Of course, ::operator new never does such things. g++ doesn't now
that, though, and assumes worst-case.

Regards,
Martin

^ permalink raw reply	[flat|nested] 11+ messages in thread

* Re: EGCS bad on loop invariant optimization ?
  1998-04-19 15:57 ` John Carr
@ 1998-04-20 21:13   ` Jeffrey A Law
  1998-04-21  7:36     ` Gabriel Dos Reis
  1998-04-21 13:29   ` Gabriel Dos Reis
  1 sibling, 1 reply; 11+ messages in thread
From: Jeffrey A Law @ 1998-04-20 21:13 UTC (permalink / raw)
  To: John Carr; +Cc: Gabriel Dos Reis, egcs, wilson

  In message < 199804192208.SAA19223@jfc. >you write:
  > 
  > Try this patch.
  > 
  > Sun Apr 19 18:07:14 1998  John Carr  <jfc@mit.edu>
  > 
  > 	* alias.c (true_dependence): If neither mode is QI or BLK and the
  > 	modes are different, X and MEM do not alias.
Looks correct to me.

One day it would be nice to distinguish items which have the same
size, but are different types (ie pointers vs int/log, but we need
help from the front end, or a first-class Pmode for that).

jeff

^ permalink raw reply	[flat|nested] 11+ messages in thread

* Re: EGCS bad on loop invariant optimization ?
  1998-04-20 21:13   ` Jeffrey A Law
@ 1998-04-21  7:36     ` Gabriel Dos Reis
  0 siblings, 0 replies; 11+ messages in thread
From: Gabriel Dos Reis @ 1998-04-21  7:36 UTC (permalink / raw)
  To: law; +Cc: John Carr, Gabriel Dos Reis, egcs, wilson

[-- Warning: decoded text below may be mangled, UTF-8 assumed --]
[-- Attachment #1: Type: text/plain, Size: 497 bytes --]

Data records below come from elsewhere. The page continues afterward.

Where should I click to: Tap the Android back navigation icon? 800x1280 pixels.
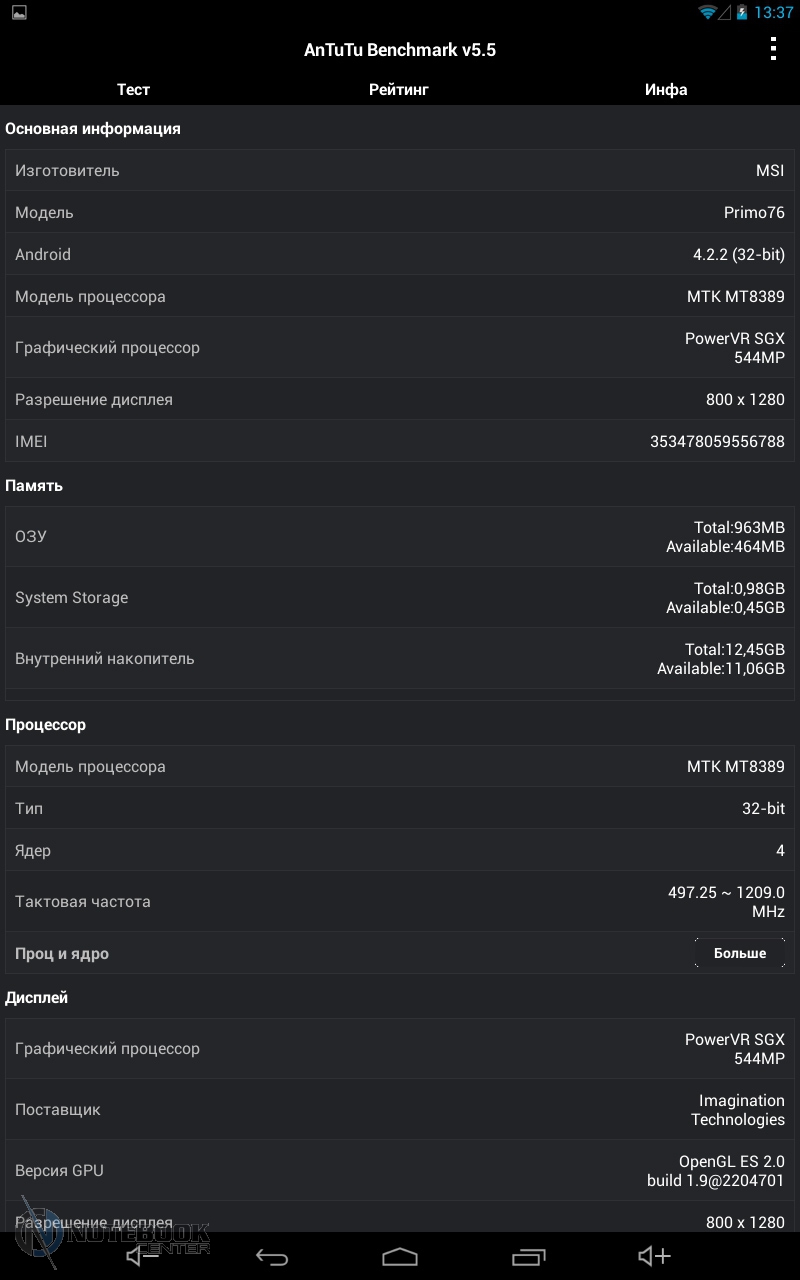pyautogui.click(x=271, y=1257)
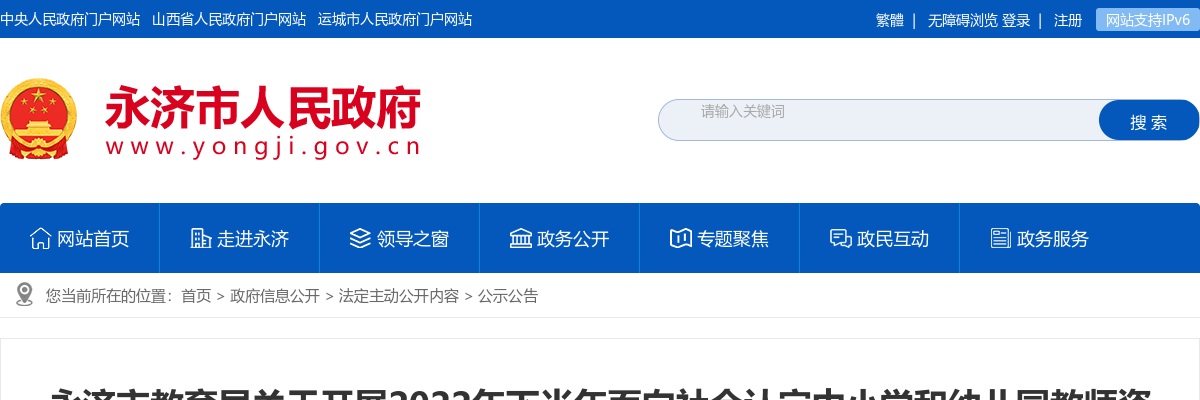Open 山西省人民政府门户网站 link
Image resolution: width=1200 pixels, height=400 pixels.
click(x=229, y=19)
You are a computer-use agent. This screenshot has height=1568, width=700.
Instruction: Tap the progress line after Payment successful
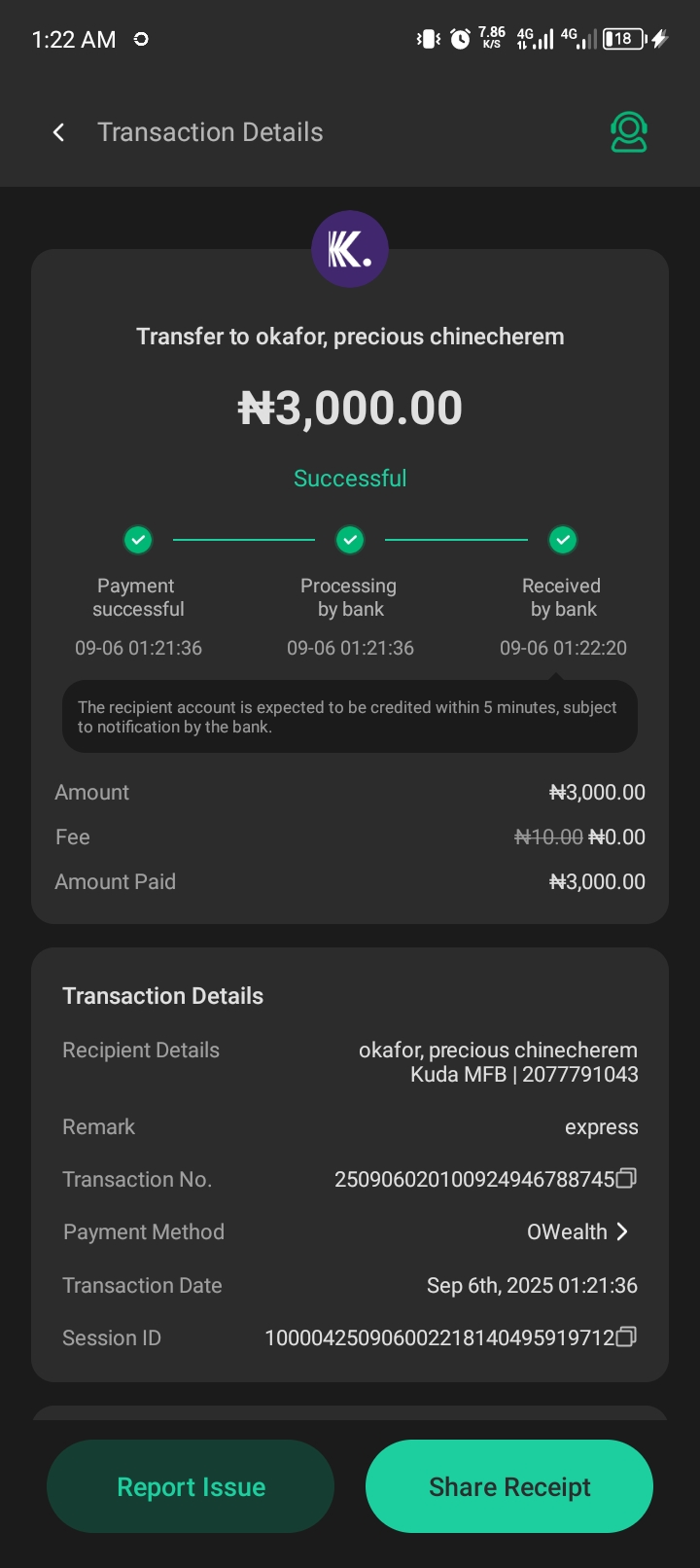244,539
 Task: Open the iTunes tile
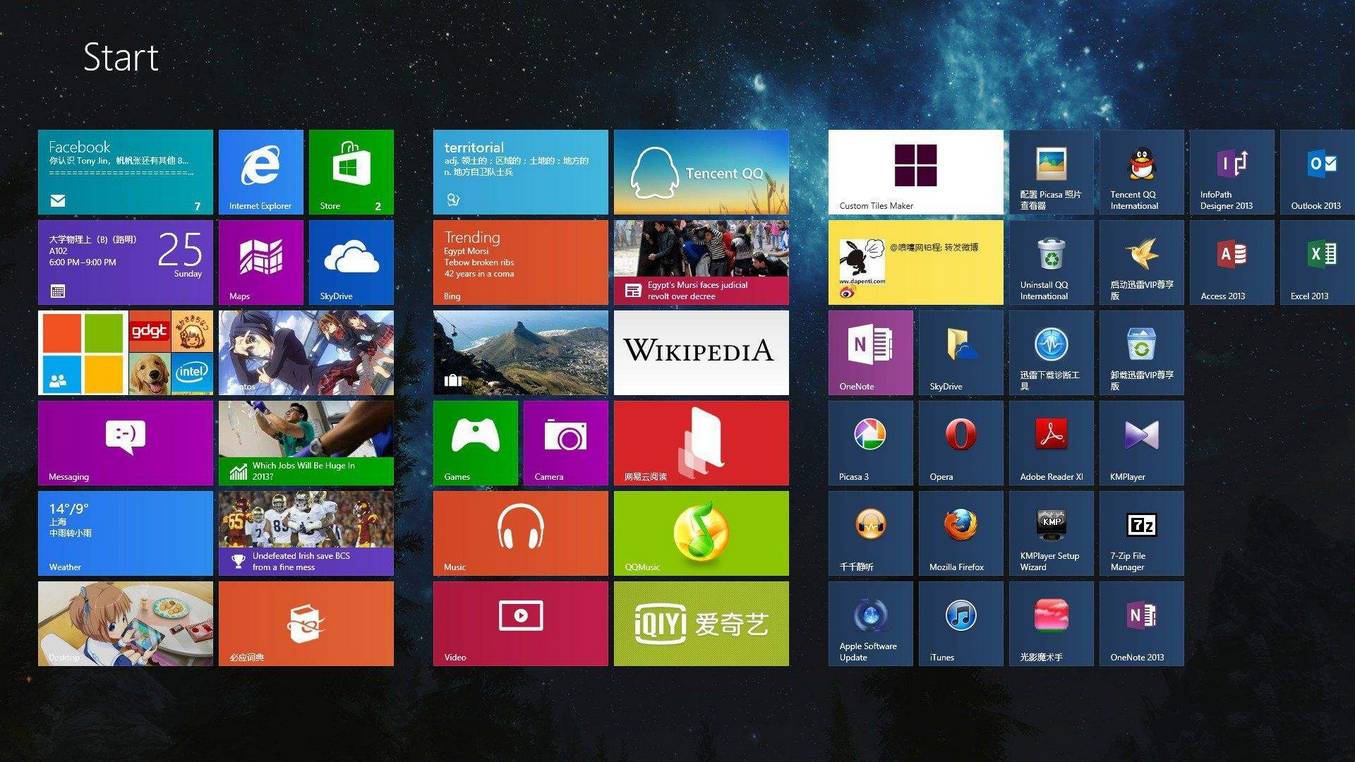point(960,623)
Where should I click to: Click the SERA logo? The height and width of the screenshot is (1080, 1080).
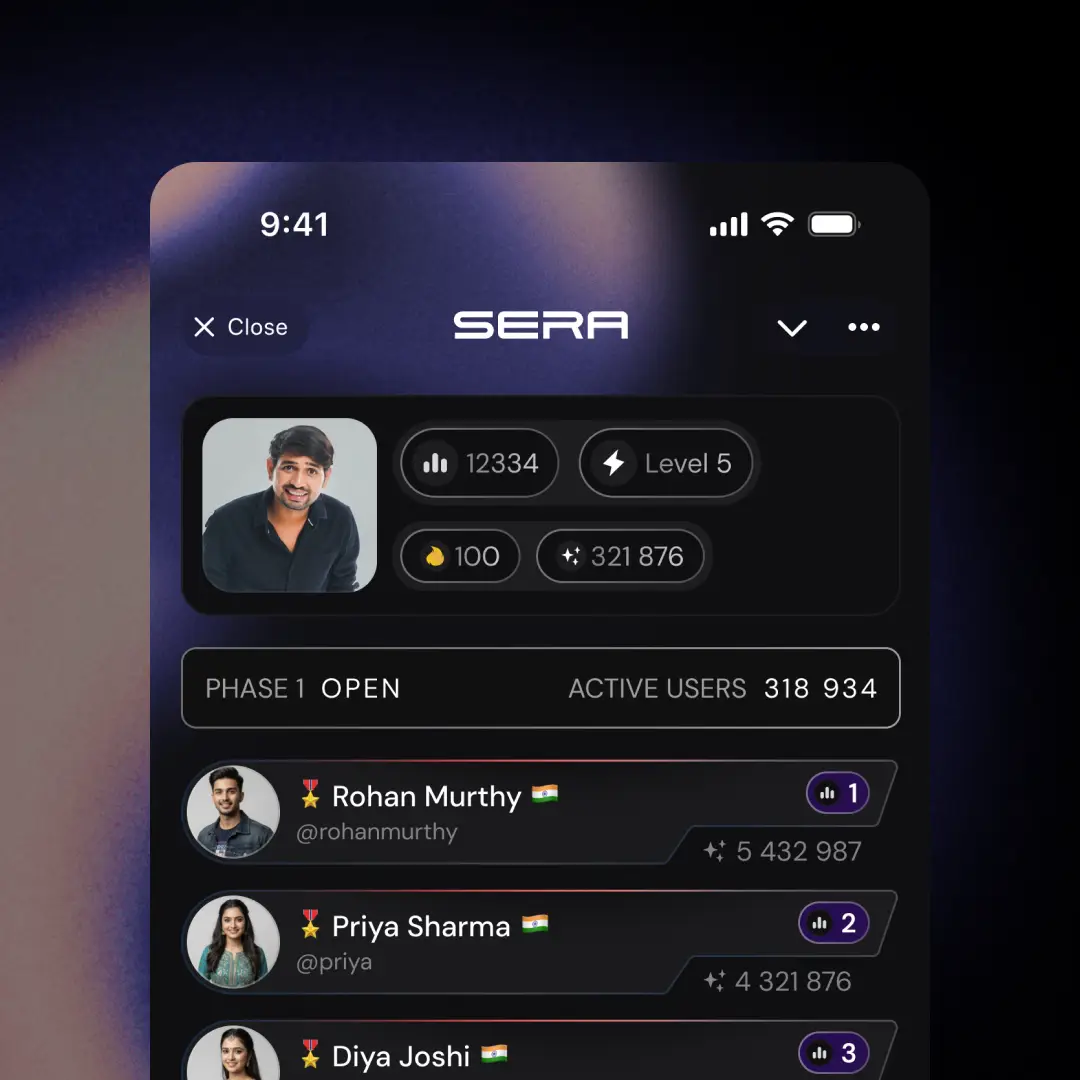click(x=541, y=325)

>>>>> «Jeff», Jeffrey A Law <law@hurl.cygnus.com> wrote:

Jeff>   In message < 199804192208.SAA19223@jfc. >you write:
>> 
>> Try this patch.
>> 
>> Sun Apr 19 18:07:14 1998  John Carr  <jfc@mit.edu>
>> 
>> * alias.c (true_dependence): If neither mode is QI or BLK and the
>> modes are different, X and MEM do not alias.
Jeff> Looks correct to me.

I can't get egcs-19989418 compiled (on solaris-2.5.x) due to several
parse errors. As soon as it compiles it'll let know the results.

-- Gaby

^ permalink raw reply	[flat|nested] 11+ messages in thread

* Re: EGCS bad on loop invariant optimization ?
  1998-04-19 15:57 ` John Carr
  1998-04-20 21:13   ` Jeffrey A Law
@ 1998-04-21 13:29   ` Gabriel Dos Reis
  1 sibling, 0 replies; 11+ messages in thread
From: Gabriel Dos Reis @ 1998-04-21 13:29 UTC (permalink / raw)
  To: John Carr; +Cc: Gabriel Dos Reis, egcs

[-- Warning: decoded text below may be mangled, UTF-8 assumed --]
[-- Attachment #1: Type: text/plain, Size: 115 bytes --]

>>>>> «John», John Carr <jfc@mit.edu> wrote:

John> Try this patch.

It works for me. Thanks a lot.

-- Gaby

^ permalink raw reply	[flat|nested] 11+ messages in thread

* Re: EGCS bad on loop invariant optimization ?
  1998-04-19 18:48 ` Martin von Loewis
@ 1998-04-21 17:06   ` Gabriel Dos Reis
  1998-04-23  6:57     ` Martin von Loewis
  0 siblings, 1 reply; 11+ messages in thread
From: Gabriel Dos Reis @ 1998-04-21 17:06 UTC (permalink / raw)
  To: Martin von Loewis; +Cc: Gabriel.Dos-Reis, egcs

[-- Warning: decoded text below may be mangled, UTF-8 assumed --]
[-- Attachment #1: Type: text/plain, Size: 1955 bytes --]

>>>>> «Martin», Martin von Loewis <martin@mira.isdn.cs.tu-berlin.de> wrote:

[code snipped]

>> Can't EGCS see that a.data, b.data, c.data are loop invariants and
>> then move the loads out of the loop ? At least, one can expect
>> b.data and c.data to be subject of this kind of optimization since the
>> only way to access them is through the (leaf) *const* class member
>> fonction `array::operator[](size_t) const'. What am I missing ? 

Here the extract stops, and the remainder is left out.